摘要
Helicobacter pylori (Hp) infection is the major causative agent of gastric cancer, one of the most common malignant tumors in China. However, there is no consensus on the role of Hp infection in gastric cancer. This review summarizes the role of Hp infection in the development of gastric cancer and its potent molecular mechanisms. The immunological drift of helper T lymphocyte mediated specific immune response after Hp infection is a key of carcinogenesis. This process was adjusted by the ratio of INF-γ and IL-4. Nucleotide-binding oligomerization domain 1 and 2 proteins mediate the activation of innate immune response followed by the activation of NF-κB signaling pathways, exhibiting protective effects against Hp infection. Disrupting the dynamic balance between oncogenes and tumor suppressor genes after exposure to Hp infection may promote the transformation of normal epithelial cells into malignant cells. The levels of transforming growth factor (TGF) β1 and epithelial growth factor (EGF) in Hp positive gastric cancer are higher than those in Hp negative gastric cancer. High level of EGF receptor (EGFR) binds to ligand of EGF or TGF and activates tyrosine kinase, thereby promotes tumor cells proliferation. Simultaneously, tumor cells secrete EGF and TGF and stimulate EGFR overexpression, forming a vicious circle. There is also emerging evidence that the two important angiogenic factors, vascular endothelial growth factor and midkine, are correlated with Hp infection. Hp infection was positively correlated with the activation of p-STAT3, thereby up-regulating the levels of Mcl-1, survivin, Bcl-2, Bcl-xL Cyclin D1 and VEGF and other target protein and regulating tumor cells proliferation and apoptosis.

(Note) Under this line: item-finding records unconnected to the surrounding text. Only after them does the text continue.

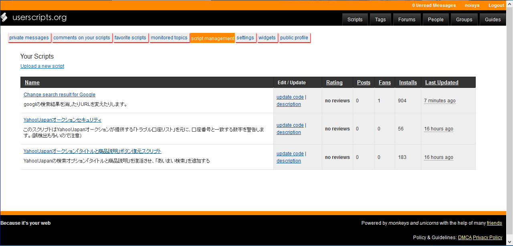
Task: Open Change search result for Google script
Action: pos(59,94)
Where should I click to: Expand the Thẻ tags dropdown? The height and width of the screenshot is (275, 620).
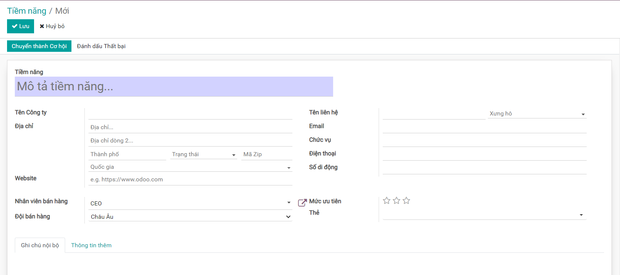pyautogui.click(x=484, y=215)
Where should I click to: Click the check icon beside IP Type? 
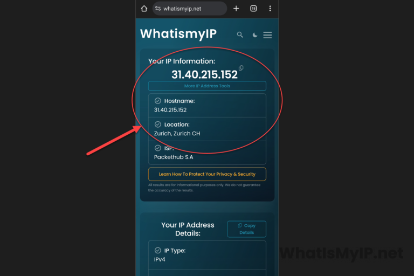[x=157, y=250]
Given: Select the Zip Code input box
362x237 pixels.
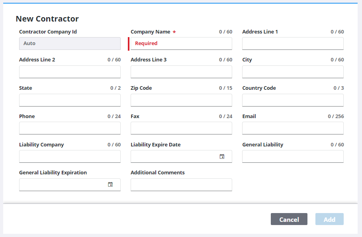Looking at the screenshot, I should [x=181, y=100].
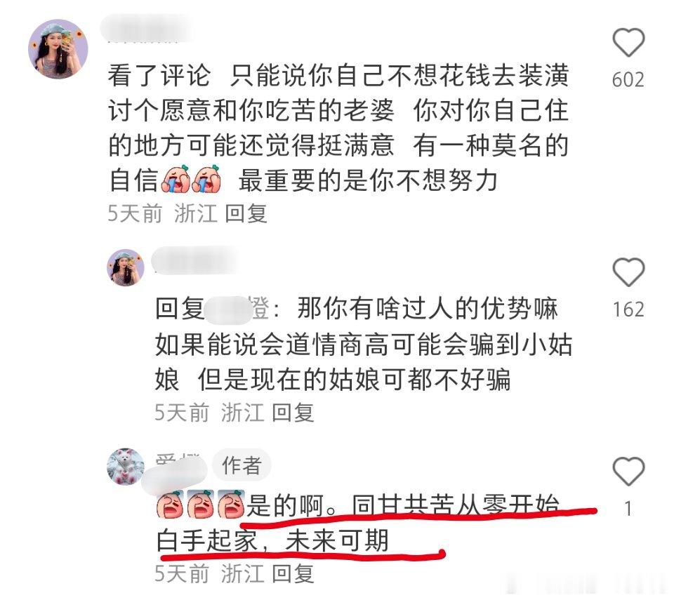Tap the 作者 badge next to author name
The width and height of the screenshot is (674, 600).
coord(242,465)
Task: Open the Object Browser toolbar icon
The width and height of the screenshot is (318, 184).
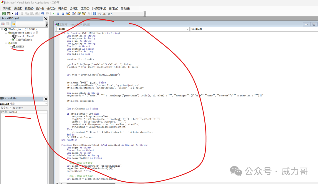Action: point(84,14)
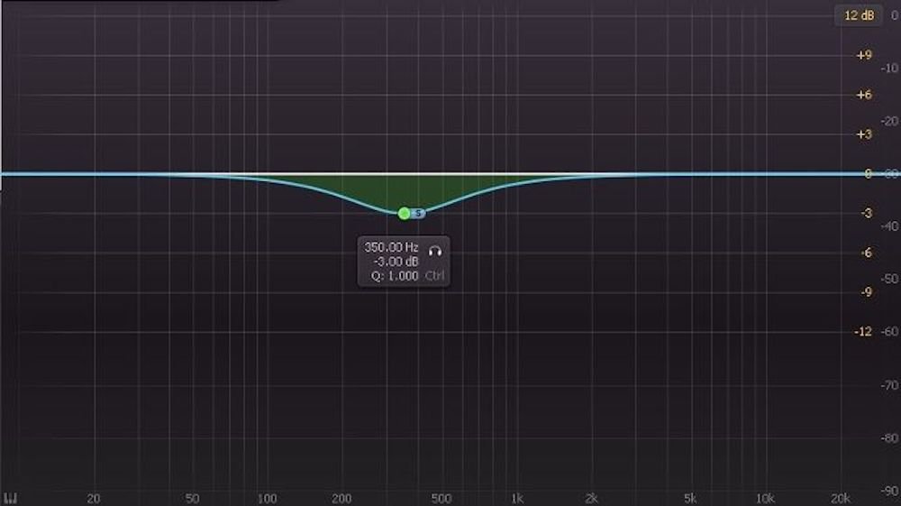Viewport: 901px width, 506px height.
Task: Click the -3.00 dB gain value
Action: (394, 262)

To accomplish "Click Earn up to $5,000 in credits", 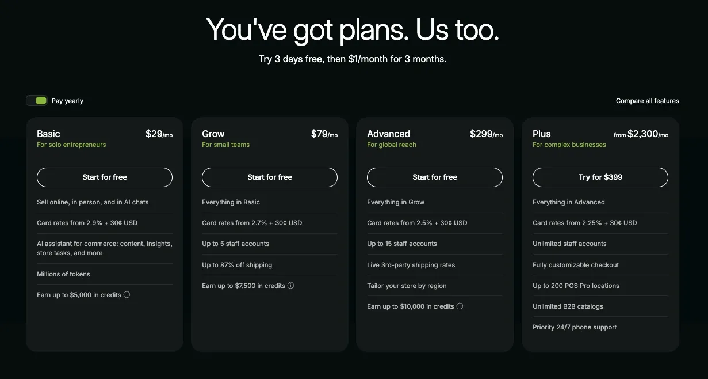I will (x=79, y=295).
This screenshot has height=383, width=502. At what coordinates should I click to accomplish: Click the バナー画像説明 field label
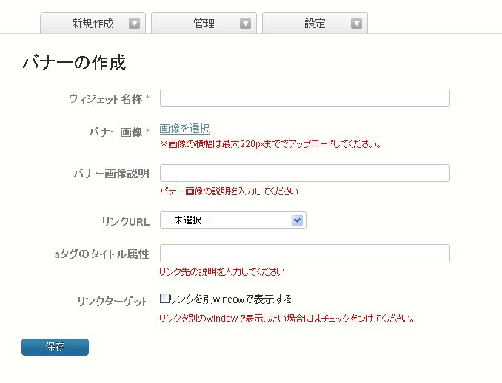111,174
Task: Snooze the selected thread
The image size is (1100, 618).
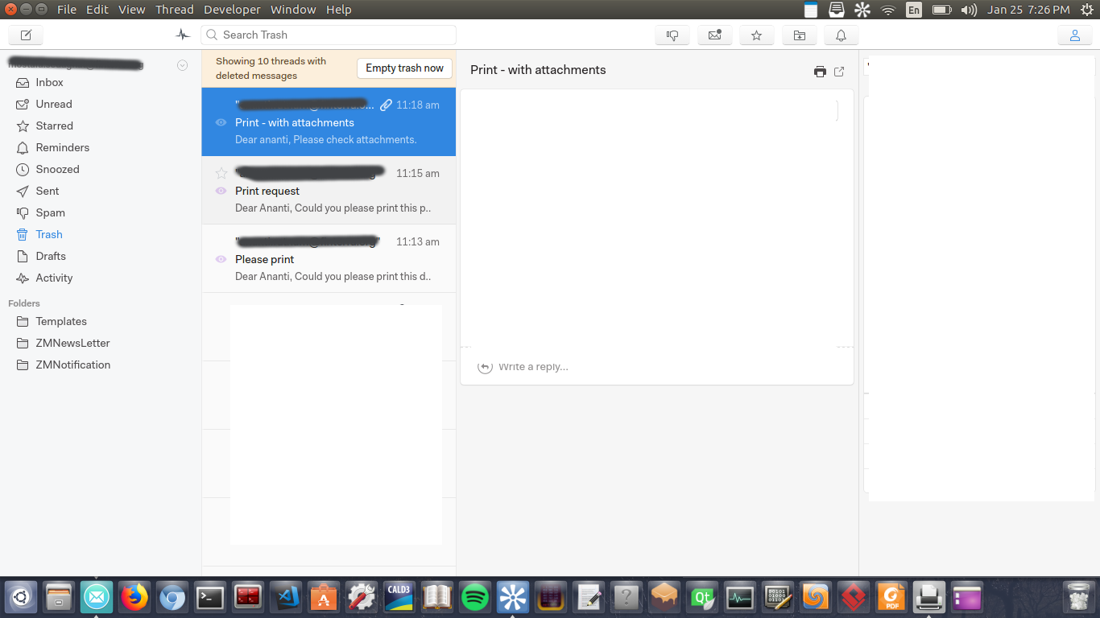Action: (x=841, y=35)
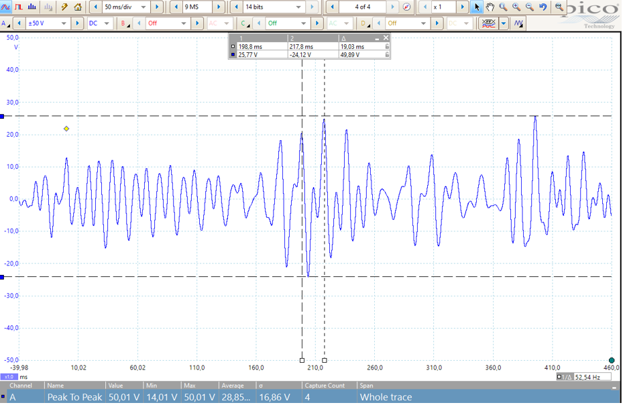Click the Home toolbar icon
The height and width of the screenshot is (405, 625).
[78, 7]
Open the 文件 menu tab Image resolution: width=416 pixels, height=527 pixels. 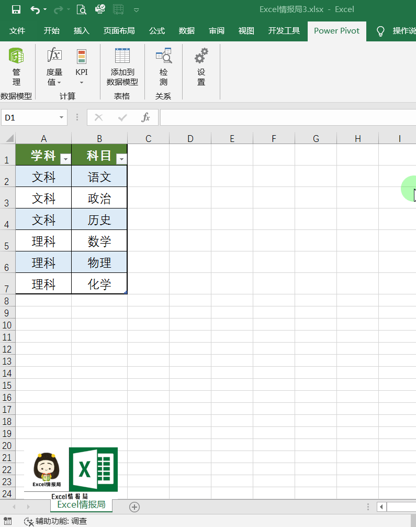[17, 31]
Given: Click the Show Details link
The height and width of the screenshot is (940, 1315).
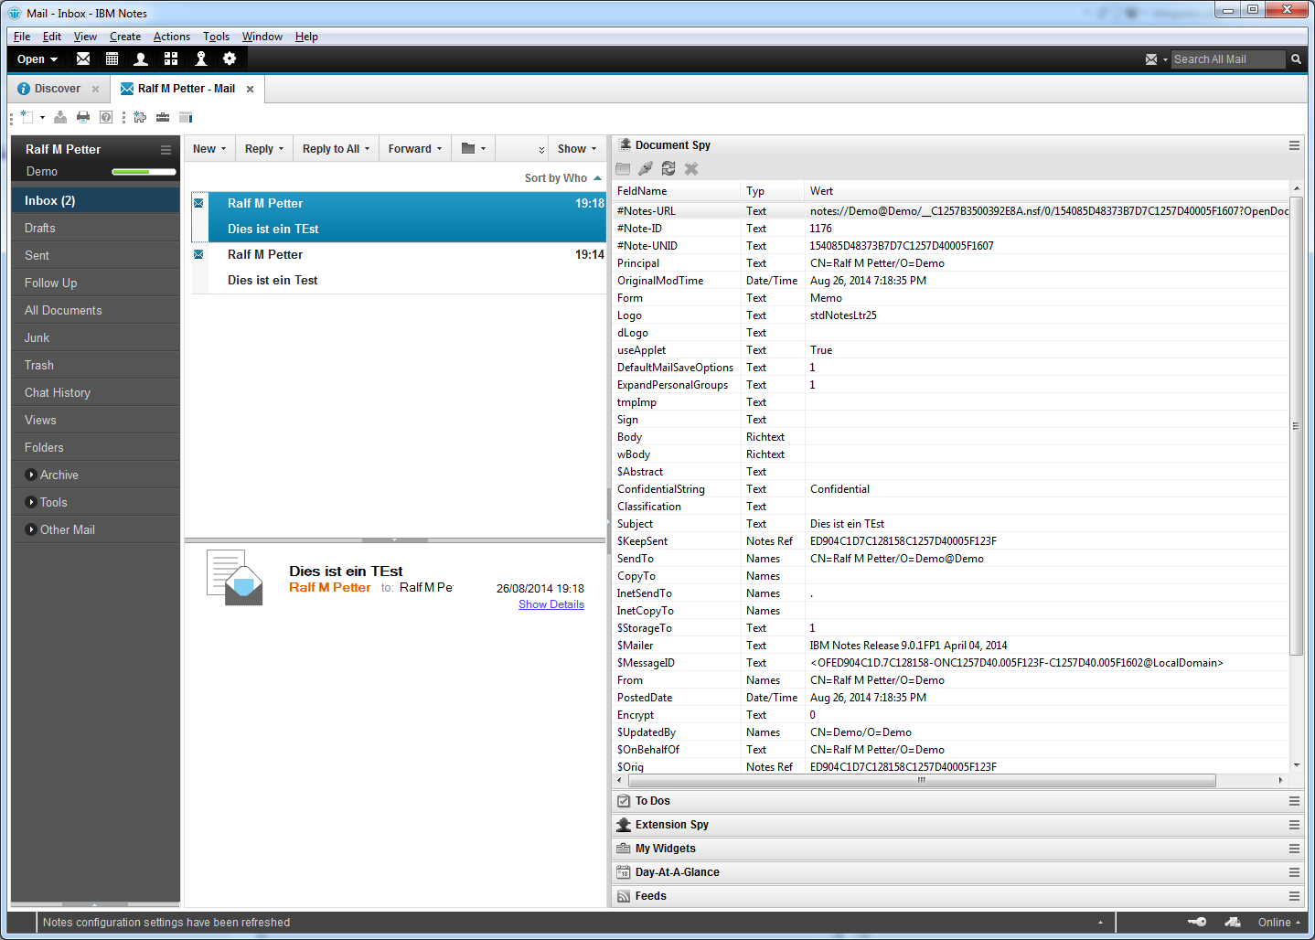Looking at the screenshot, I should pos(551,604).
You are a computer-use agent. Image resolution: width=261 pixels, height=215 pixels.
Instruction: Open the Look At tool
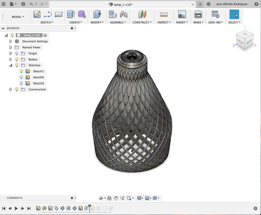pos(109,198)
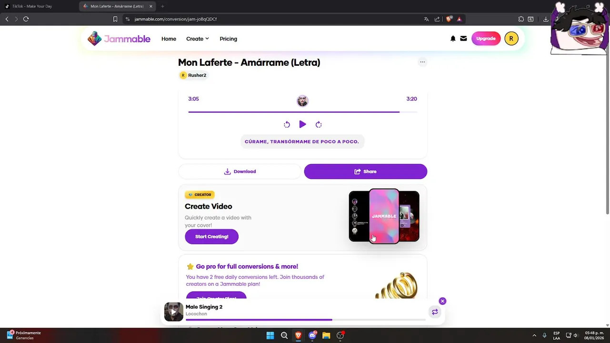The width and height of the screenshot is (610, 343).
Task: Click the Jammable logo
Action: click(119, 39)
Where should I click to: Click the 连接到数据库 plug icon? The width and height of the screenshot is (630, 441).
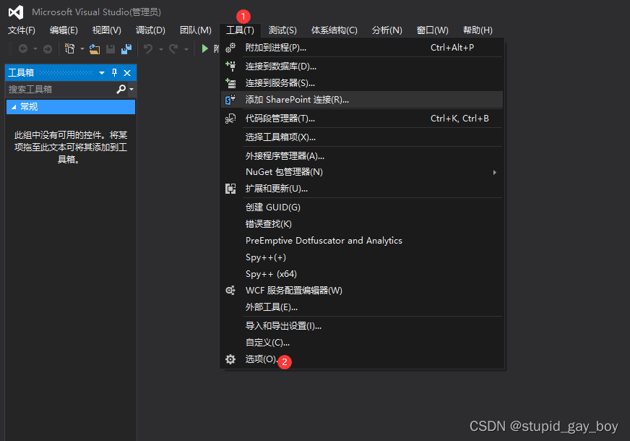pyautogui.click(x=232, y=65)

幽门螺杆菌(Helicobacterpylori,Hp)是胃癌的主要致病因素,胃癌是中国最常见的恶性肿瘤之一然而,关于Hp感染在胃癌中的作用尚未达成共识.本综述总结了Hp感染在胃癌发生中的作用及其分子机制.Hp感染后辅助性T淋巴细胞介导的特异性免疫应答漂移是致癌作用的关键,该飘移受INF-γ和IL-4比例影响.寡核苷酸结合区域蛋白1和2可激活先天性免疫应答,进而激活NF-κB信号传导途径,抵制Hp感染.暴露于Hp感染后可破坏癌基因和抑癌基因之间的动态平衡,进而促进正常上皮细胞向恶性细胞的转化.Hp表达阳性的胃癌转化生长因子β1(TGF-β1)和内皮生长因子(EGF)的水平高于Hp表达阴性的胃癌.高水平的EGF受体(EGFR)结合EGF或TGF配体并激活酪氨酸激酶,从而促进肿瘤细胞増殖;同时,肿瘤细胞分泌EGF和TGF并刺激EGFR过度表达,形成恶性循环.也有新的证据表明,两种重要的血管生成因子血管内皮生长因子和中期因子与Hp感染相关.Hp感染可还介导p-STAT3信号通路活化,从而上调Mcl-1,survivin,Bcl-2,Bcl-xL,CyclinD和VEGF等靶蛋白的表达水平,调节肿瘤细胞的増殖和凋亡.